Competição móvel acirrada influencia estratégias de Vivo e TIM, diz XP
O mercado financeiro mudou a forma como olha para o setor de telecomunicações, dando mais atenção à competição no segmento móvel e às estratégias adicionais de crescimento, em detrimento de indicadores como capex e geração de caixa.
É o que diz a XP Investimentos, em recente relatório sobre Vivo e TIM, operadoras de grande porte com ações listadas na B3 – a Claro, vale lembrar, não negocia ações na bolsa brasileira.
Segundo a análise, a estratégia da Vivo permanece praticamente inalterada no curto prazo, com foco em convergência, redução de churn (taxa de evasão de clientes) e no fortalecimento de um ecossistema de monetização de assinantes, embora seja difícil apontar se é o suficiente para um cenário mais competitivo.
Já a TIM passou por mudanças mais significativas em seu portfólio de serviços, buscando convergência e novas frentes de crescimento, haja vista que a operação móvel enfrenta uma concorrência mais acirrada para reter a base de clientes.
Vivo
Na avaliação da XP, a Vivo já está bem posicionada no que diz respeito à convergência de serviços. Já a vertical de serviços corporativos (B2B) e o processo de vendas de ativos, especificamente os relacionados à transição do regime de telefonia fixa, ainda podem se tornar novos motores do crescimento da empresa.

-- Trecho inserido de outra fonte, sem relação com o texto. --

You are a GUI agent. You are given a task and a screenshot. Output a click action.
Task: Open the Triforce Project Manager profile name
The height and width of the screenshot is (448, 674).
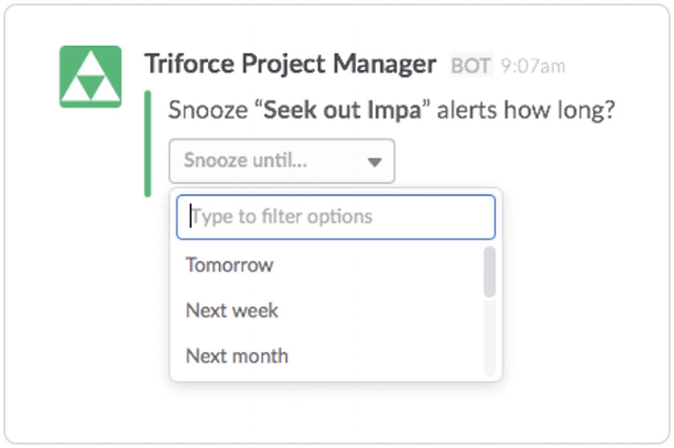[x=290, y=64]
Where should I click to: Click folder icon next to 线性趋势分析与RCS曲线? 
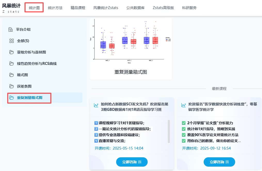pos(11,64)
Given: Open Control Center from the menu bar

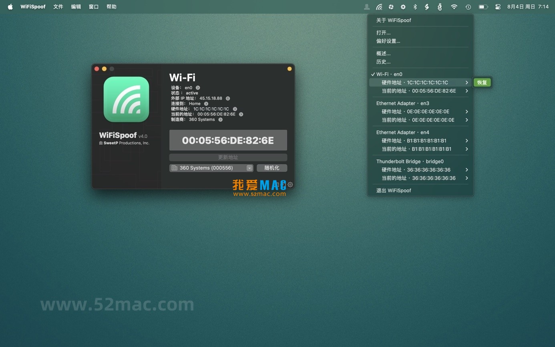Looking at the screenshot, I should 498,7.
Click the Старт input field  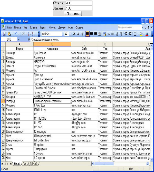[x=79, y=3]
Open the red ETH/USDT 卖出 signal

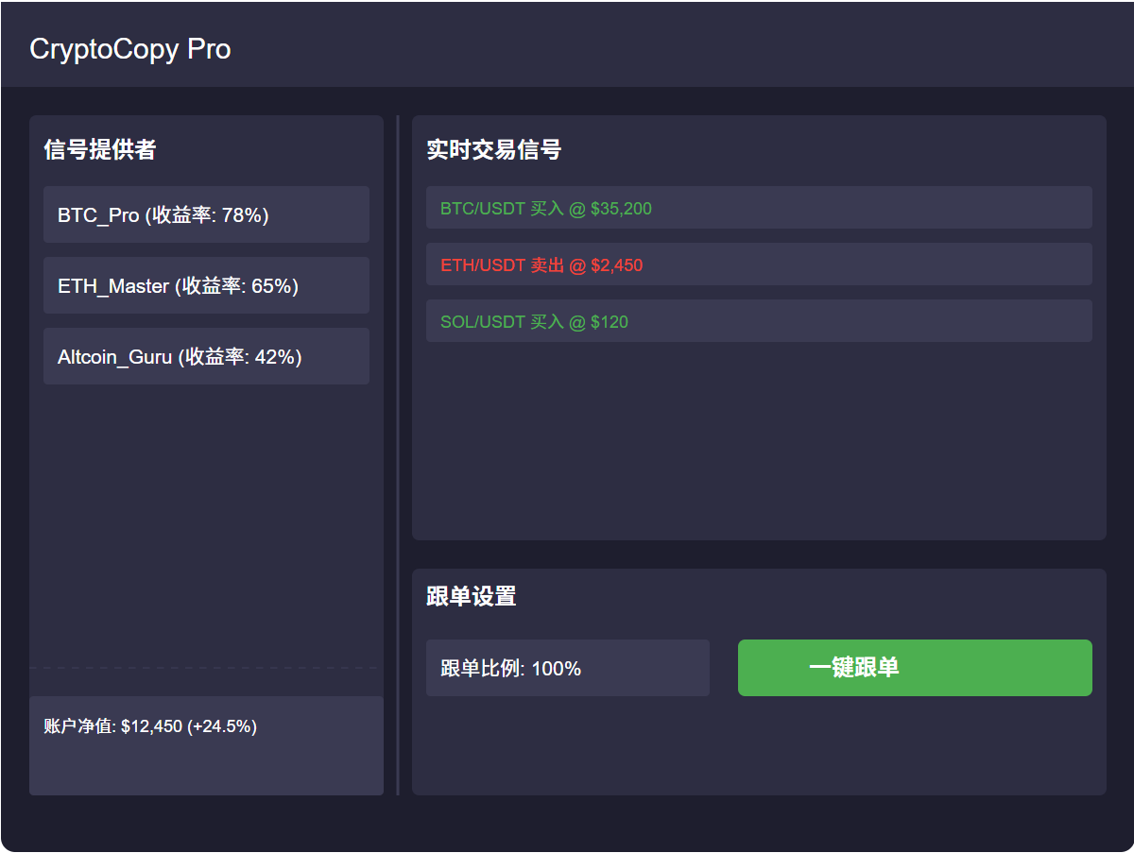(758, 264)
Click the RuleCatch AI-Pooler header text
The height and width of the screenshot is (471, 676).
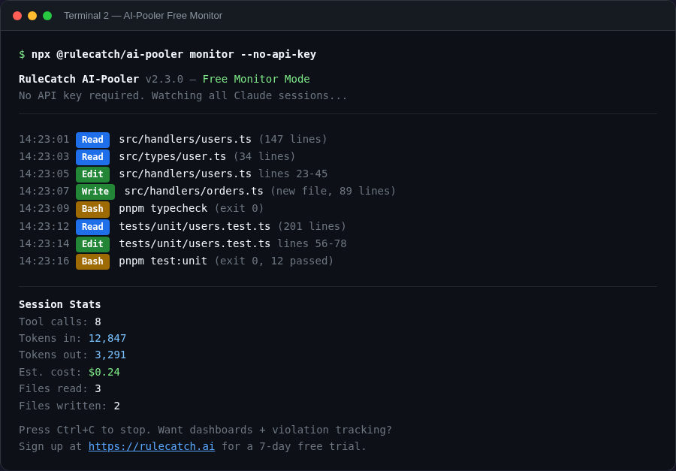pyautogui.click(x=77, y=78)
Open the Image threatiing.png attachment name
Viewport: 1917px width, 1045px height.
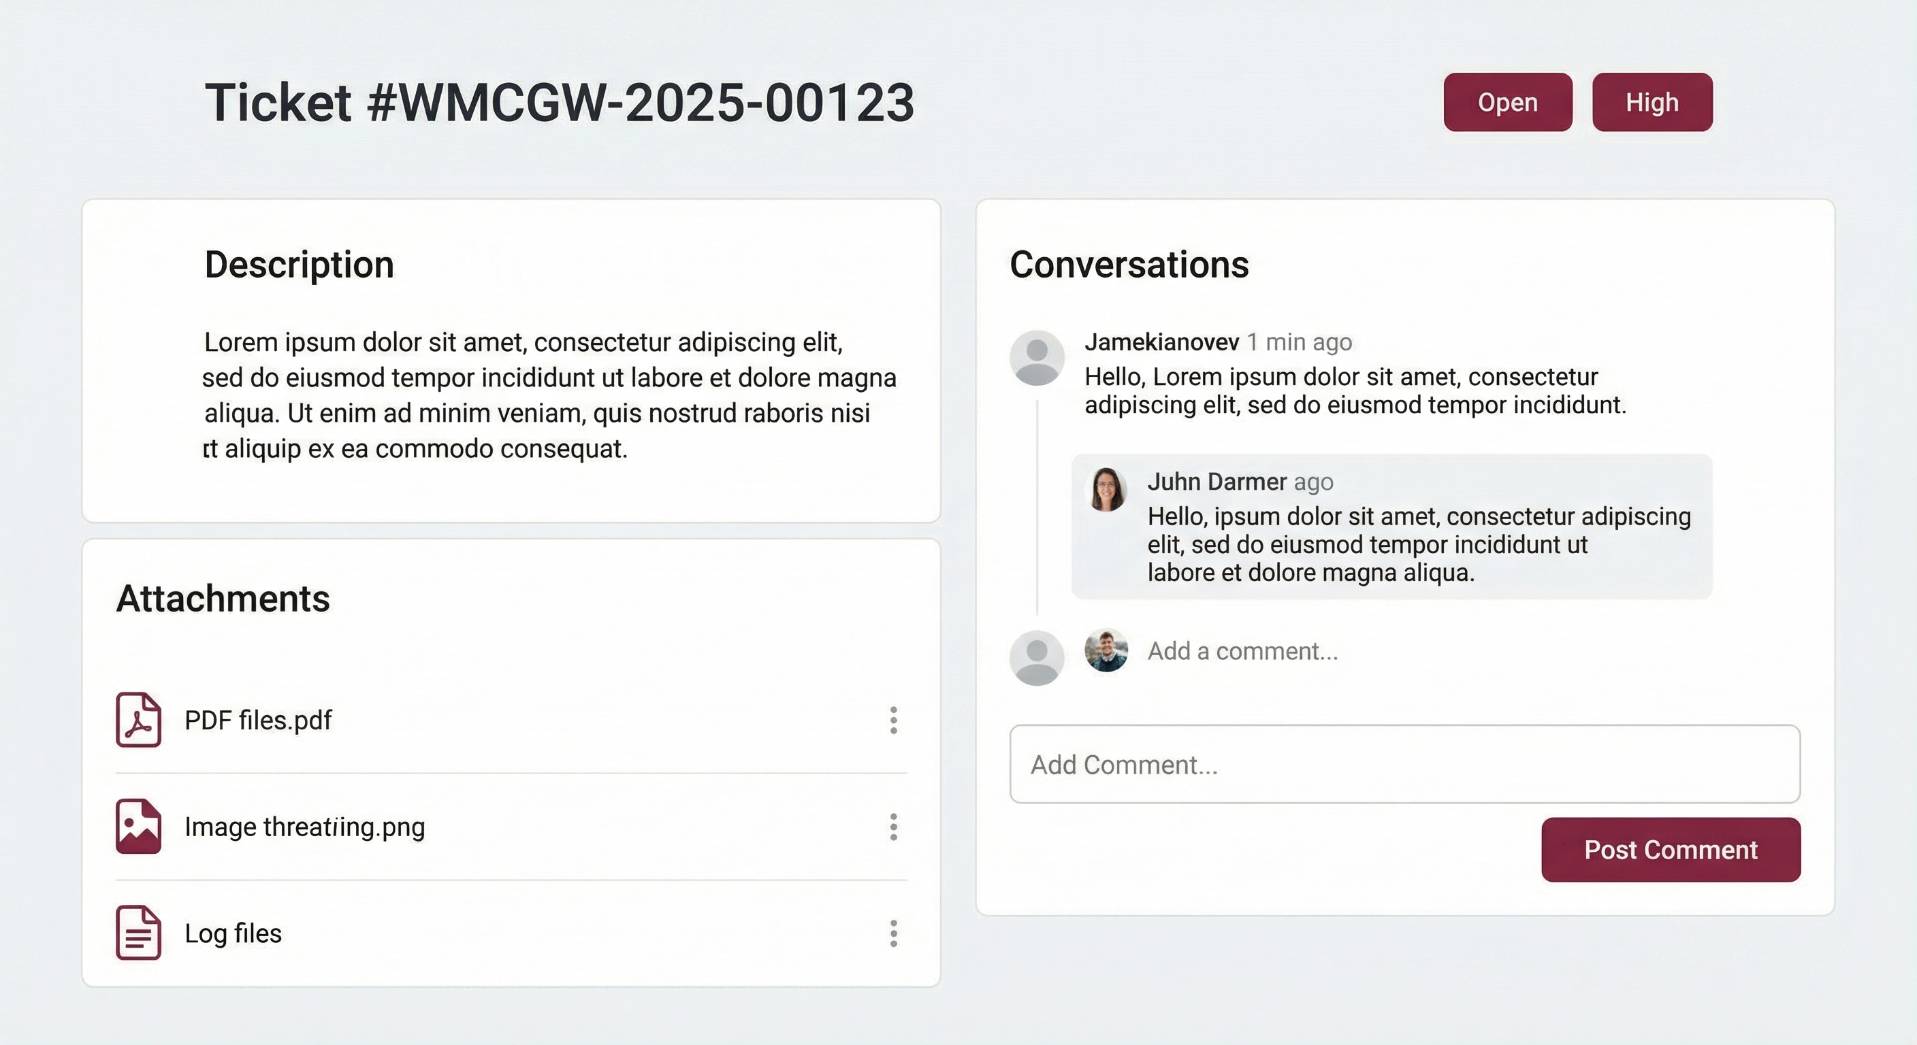[304, 827]
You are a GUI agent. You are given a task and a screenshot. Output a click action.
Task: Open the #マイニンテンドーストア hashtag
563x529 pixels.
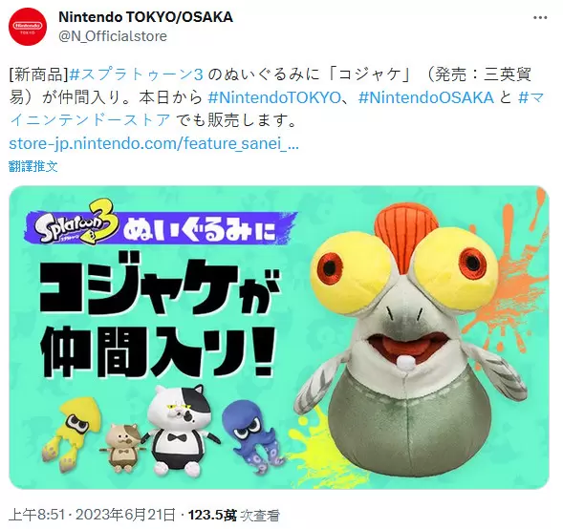(x=276, y=109)
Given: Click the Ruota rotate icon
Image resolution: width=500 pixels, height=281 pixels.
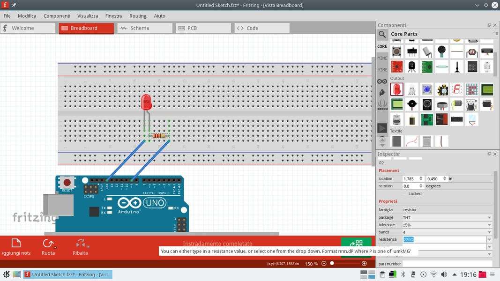Looking at the screenshot, I should [x=48, y=243].
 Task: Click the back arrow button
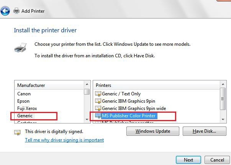(x=5, y=11)
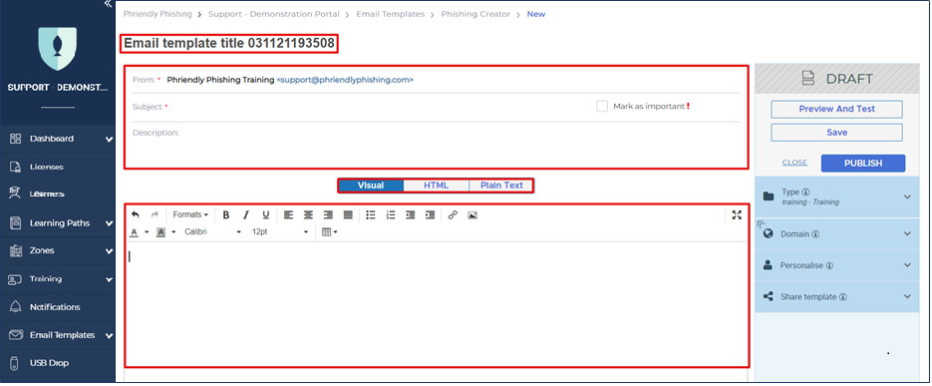Screen dimensions: 932x386
Task: Select the Underline icon
Action: point(266,214)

Contudo, segundo o relatório, ainda há preocupações sobre a capacidade de a operadora manter os indicadores em alta em um cenário de competição mais acirrada.
“O baixo churn, a sólida adição de clientes pós-pagos e a estratégia de convergência têm sustentado essa resiliência. No entanto, cresce a preocupação de que futuros reajustes de preços possam ser mais difíceis de implementar diante de um ambiente promocional mais intenso e da maior disponibilidade de planos com preços mais baixos”, diz a XP.
Para os analistas da XP, a dúvida reside em saber se a Vivo vai conseguir manter o crescimento no setor móvel “sem aumentar a intensidade comercial ou comprometer a política de preços”.
A instituição financeira também lembra que investidores ainda esperam ganhos de eficiência por parte da operadora, incluindo iniciativas de digitalização, serviços ao consumidor por meio de Inteligência Artificial (IA) e renegociação de contratos de aluguel de torres.
TIM
No caso da TIM, o relatório destaca que a operadora tem buscado trabalhar com um portfólio mais diversificado, tendo em vista a pressão sobre o segmento de telefonia móvel. Inclusive, a XP afirma que o crescimento do serviço móvel se tornou a maior preocupação a respeito dos negócios da TIM em 2026.
Nesse sentido, os analistas ressaltam que as novas ofertas móveis da TIM – o plano Controle Fit e a parceria com o PicPay – ampliam o mercado endereçável da tele, mas “trazem risco de canibalização” (quando um novo produto “rouba” as vendas de uma oferta que já existia).
De todo modo, a XP salienta que a operação de banda larga, sobretudo após a retomada do controle da I-Systems, deixou de ser uma opção para virar “uma segunda avenida de crescimento” para a operadora.
Do ponto de vista dos investidores, agora a atenção recai sobre adesão, absorção de capex, fusões e aquisições (M&A) e possíveis efeitos positivos da operação de fibra óptica na retenção de clientes móveis.
“A leitura dos resultados da TIM é mais cautelosa. A necessidade de uma resposta comercial mais ampla sugere que a pressão competitiva se tornou mais relevante”, indica a XP.
O relatório ainda sinaliza que a TIM tem incre1mentado as ofertas corporativas, especialmente após a compra da V8.Tech, mas pontua que “as receitas B2B ainda são pequenas para compensar a desaceleração no segmento móvel”.